Equally responsible individuals are central to ideals of active liberty and self-government. The idea that the crime, rather than the sex of the criminal, should determine punishment is consistent with ideals of democratic equality and equal justice under law.

Throughout history, criminal justice systems in practice have treated men and women unequally. A scholar who studied criminal verdicts and sentences in England about 1780 to 1820 concluded, with due respect for contemporary scholarly decorum (note reference to “complex contradictions of patriarchy”), men received much harsher punishment:

what seems clear is that somewhere within the complex contradictions of patriarchy, the interaction of various forces meant that female offenders accused of crimes in the major courts of late eighteenth- and early nineteenth-century England frequently succeeded in obtaining much more lenient treatment than their male counterparts.^

Another scholar recently found that in late nineteenth-century and early twentieth-century U.S. women used battering, romantic rejection, alcoholism, and temporary insanity much more successfully as defenses against charges of intimate homicide than did men:

Based on close analysis of New York and Colorado intimate homicide cases, this article suggests that in such cases, lenient treatment of female defendants and harsher treatment of their male counterparts constituted a typical pattern in both the eastern and the western United States between 1880 and 1920. Both men and women faced murder charges. However, while prosecutorial zeal to convict male defendants accorded with public opinion, {all-male} juries showed their aversion to the severe punishment of women, many of whom had been seduced, physically abused, or trapped in dire economic circumstances.^

How many of the male defendants were trapped in dire economic circumstances, physically abused, or seduced isn’t a concern. In 1919, the Chicago Daily Tribune noted that over the past twelve years in the county encompassing Chicago (Cook County), twenty-nine women had been tried for acting alone to kill a man. Twenty-six of those had been freed.^ In a subsequent (1922) sardonic article, the Tribune reported:

The Chicago man and the wife who hid under his bed with a horsewhip in a St. Louis hotel and administered a sound beating to him and to the girl who entered the room with him are reported to be reconciled.

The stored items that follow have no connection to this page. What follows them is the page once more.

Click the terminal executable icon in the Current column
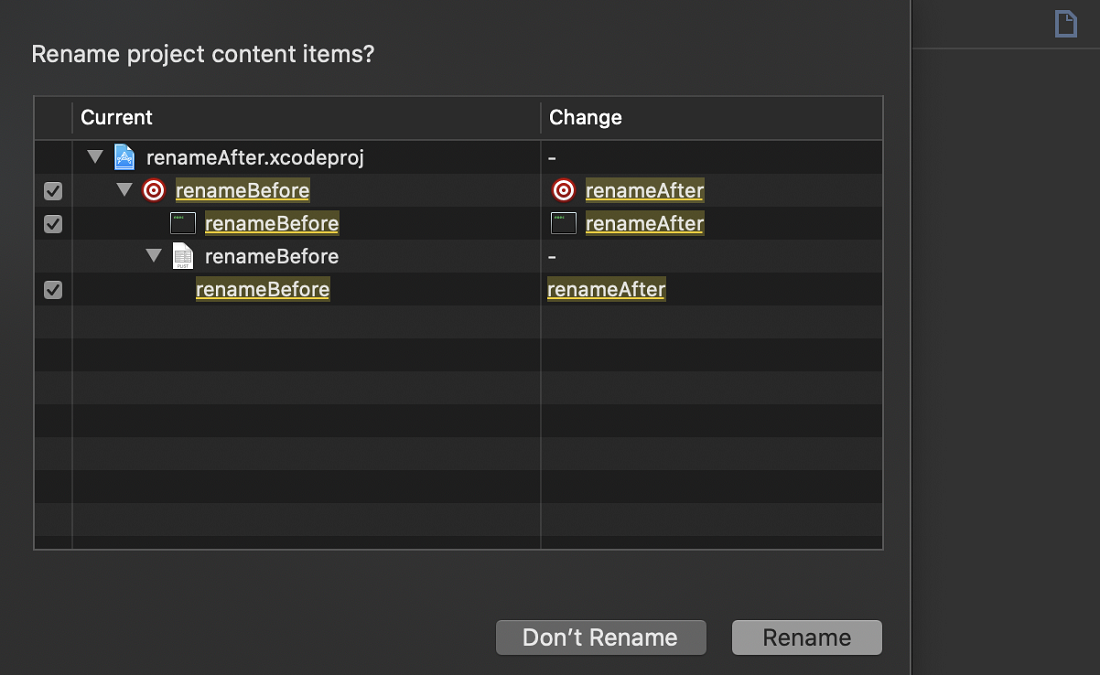 183,223
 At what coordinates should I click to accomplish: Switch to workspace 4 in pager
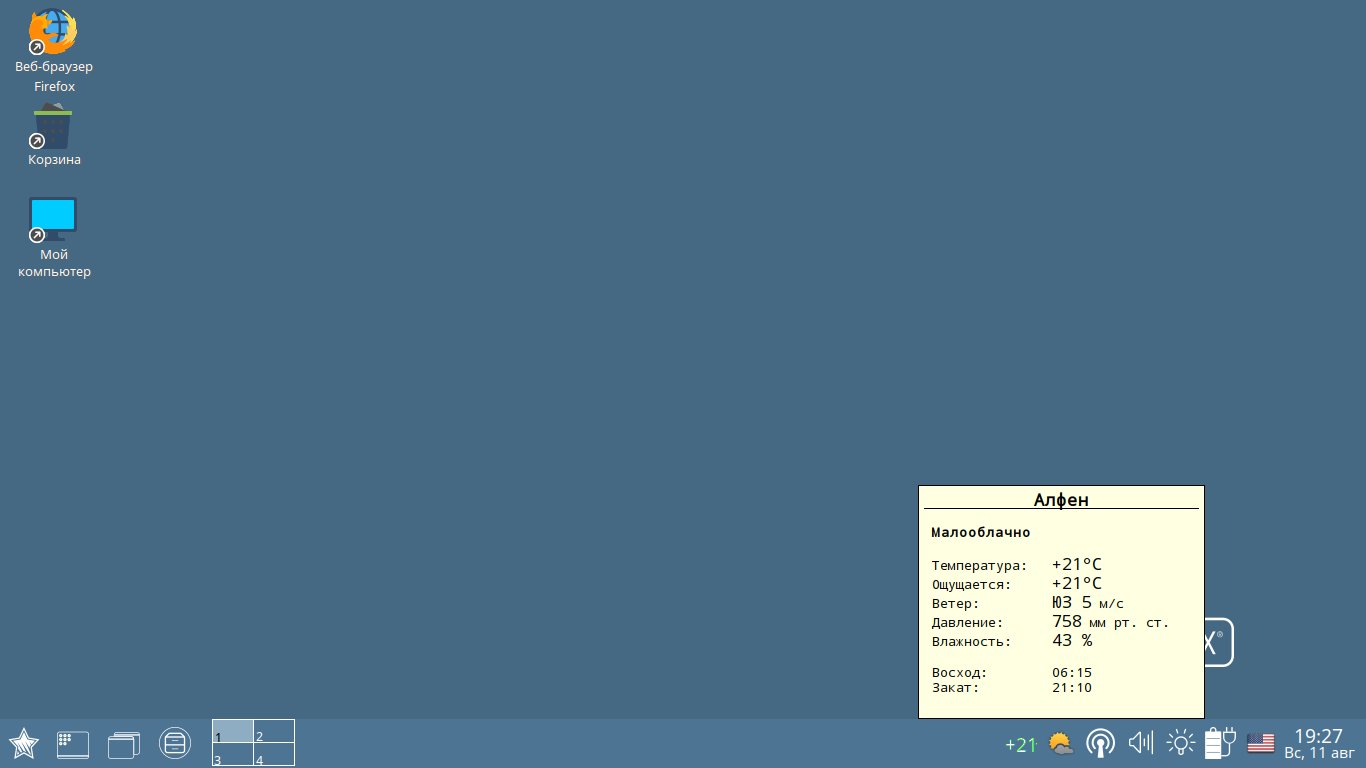[274, 755]
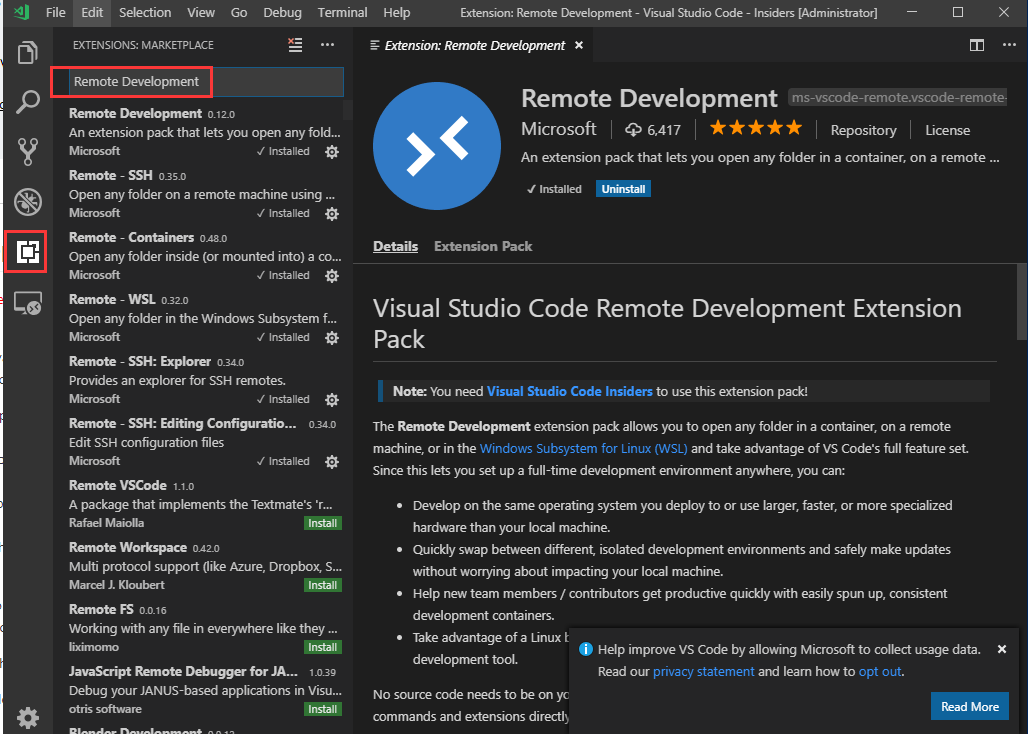Screen dimensions: 1028x734
Task: Open the privacy statement link
Action: pyautogui.click(x=703, y=671)
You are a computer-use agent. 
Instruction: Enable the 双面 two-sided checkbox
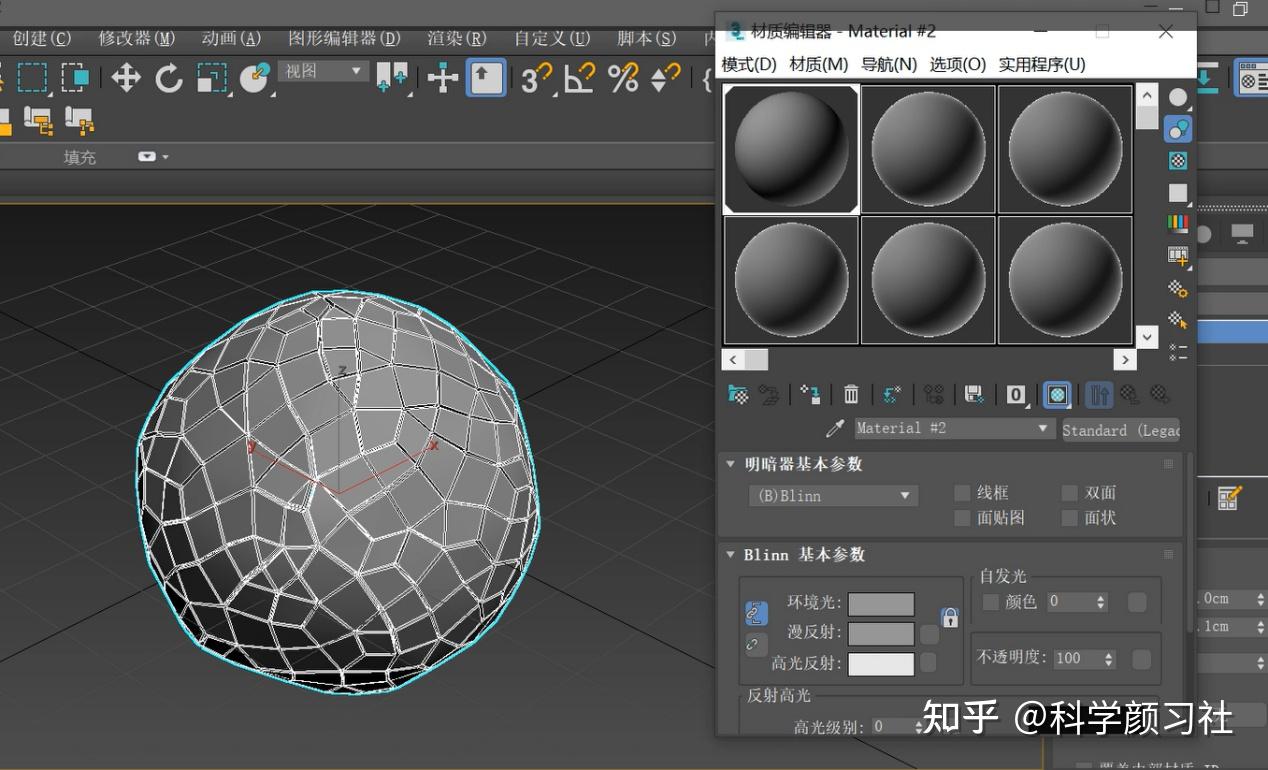1069,492
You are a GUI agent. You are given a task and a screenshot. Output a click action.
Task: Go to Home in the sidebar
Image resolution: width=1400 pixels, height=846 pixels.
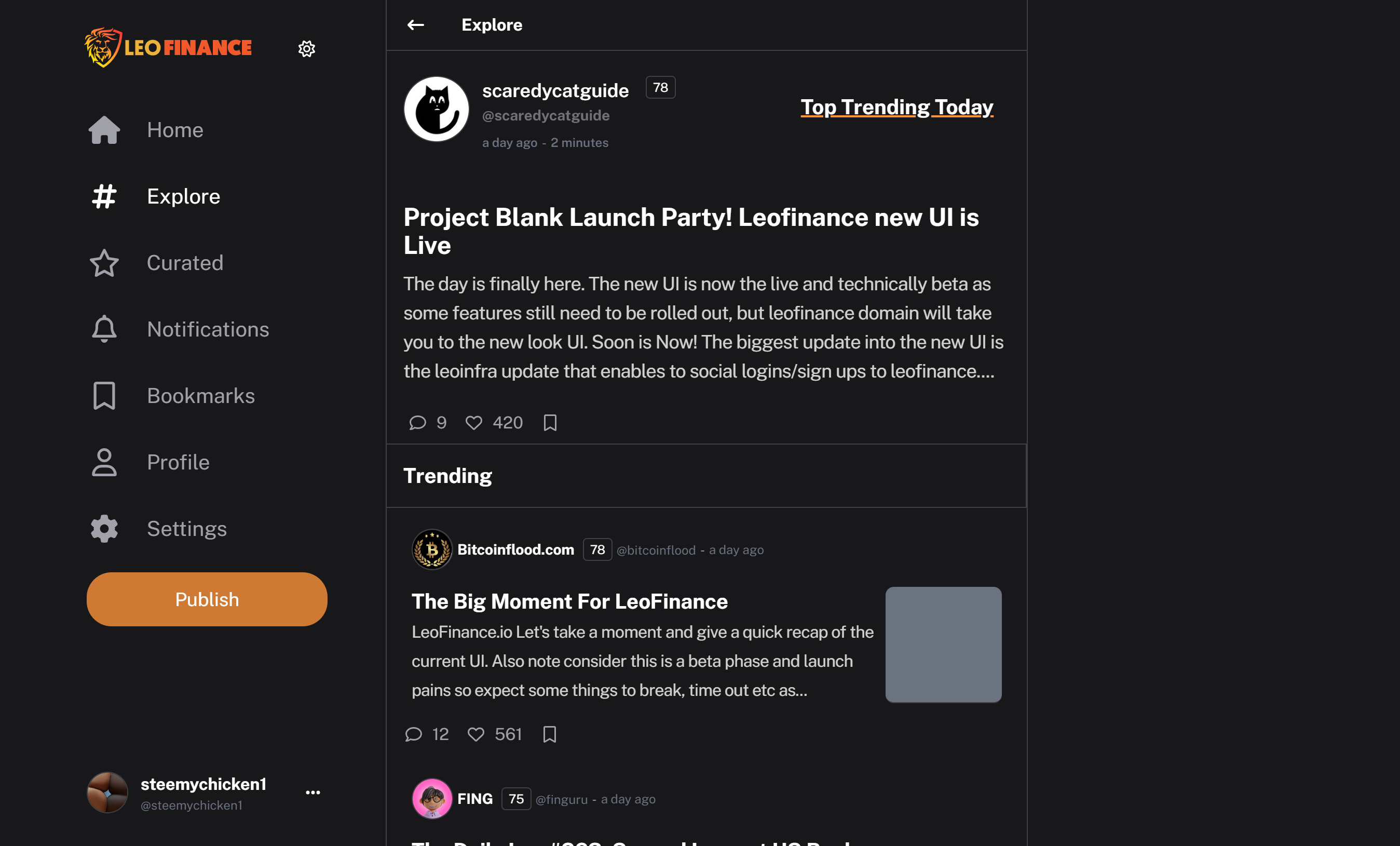click(x=146, y=130)
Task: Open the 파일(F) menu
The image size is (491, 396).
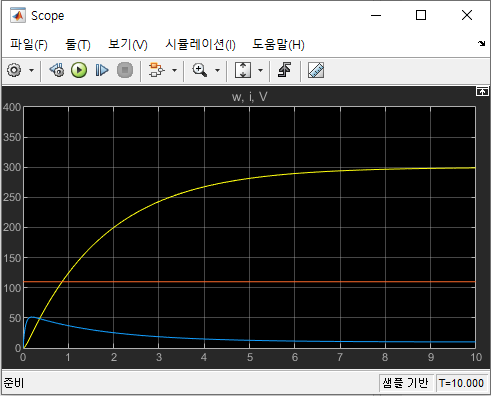Action: coord(29,44)
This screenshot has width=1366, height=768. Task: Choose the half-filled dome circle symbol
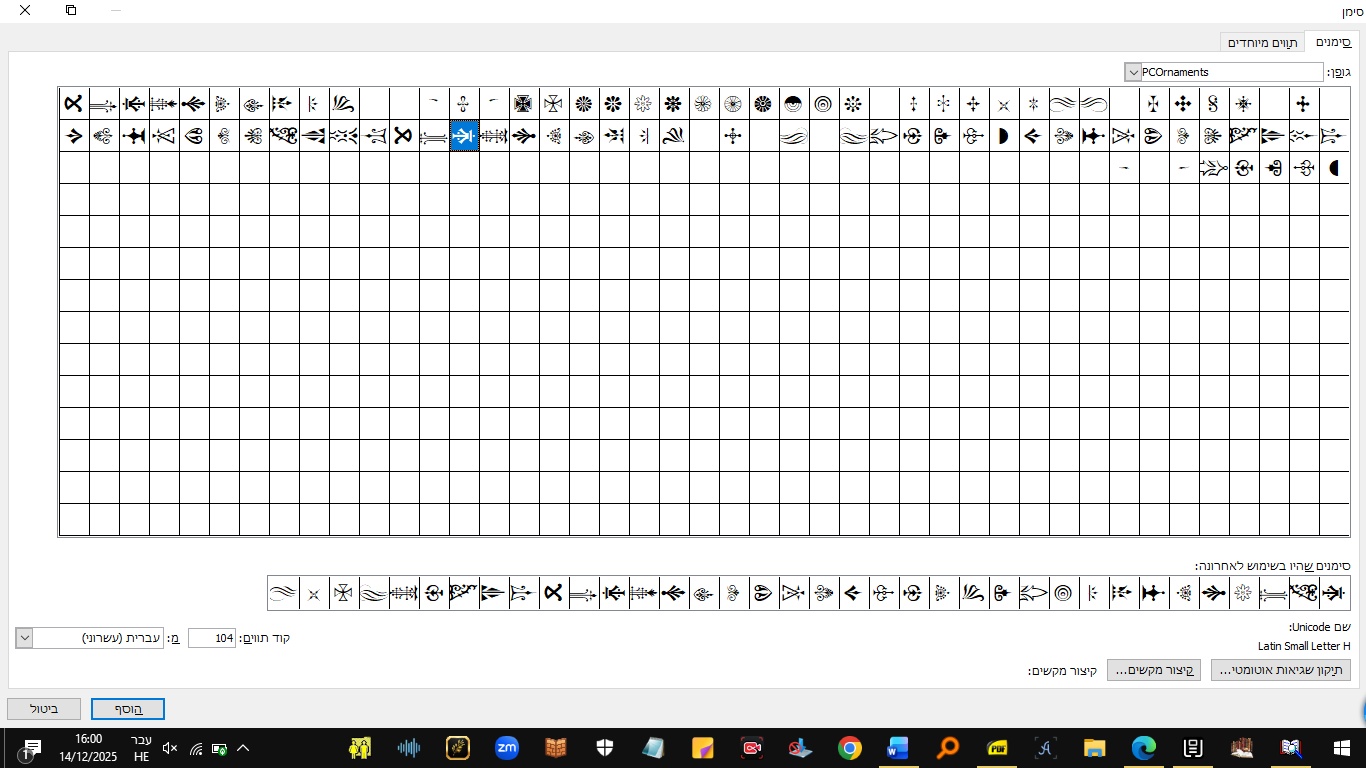pos(793,103)
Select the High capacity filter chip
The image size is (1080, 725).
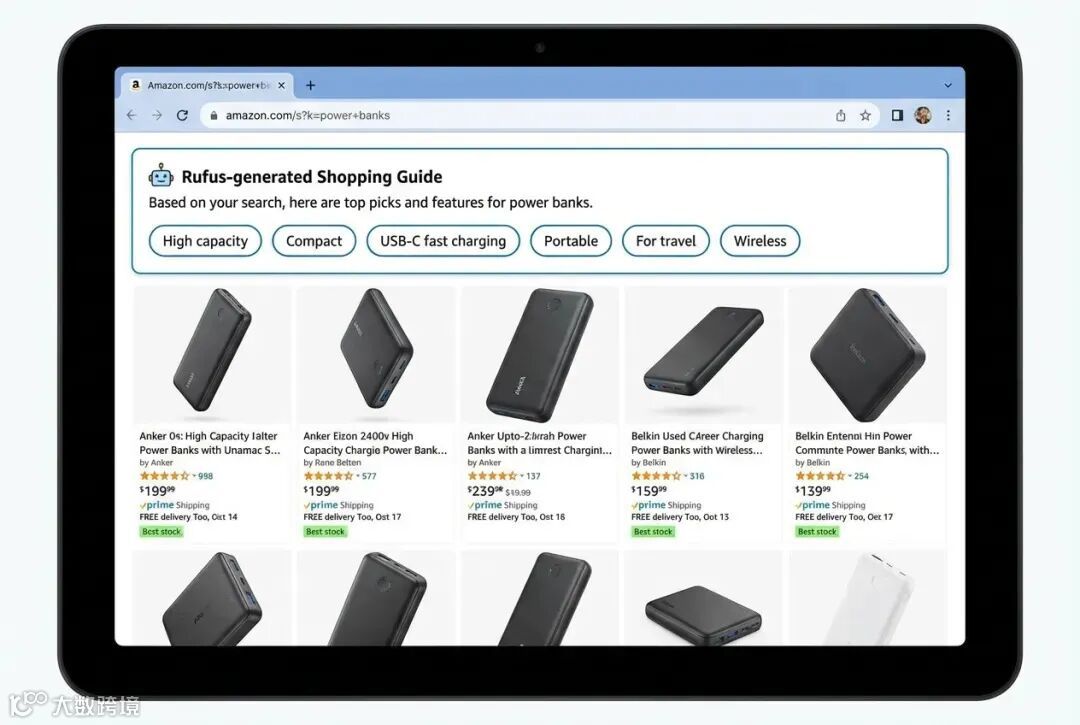point(205,241)
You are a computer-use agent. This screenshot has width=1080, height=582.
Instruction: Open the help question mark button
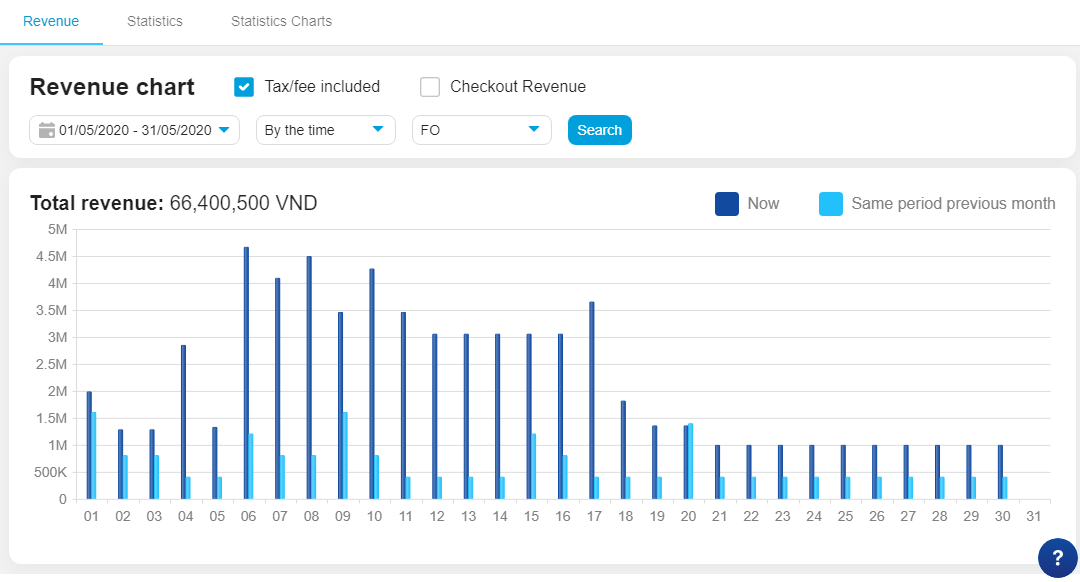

That was an old fashioned wife. A thoroughly modern one would have shot either the husband or the girl, or both. Then probably she would have been acquitted by a jury and given a running start toward theatrical stardom. But she would have been subjected to some unpleasantness and expense, and certainly would have lost a husband. This one merely chastised the spouse and girl whom she suspected of irregularities, and now all appears to be well.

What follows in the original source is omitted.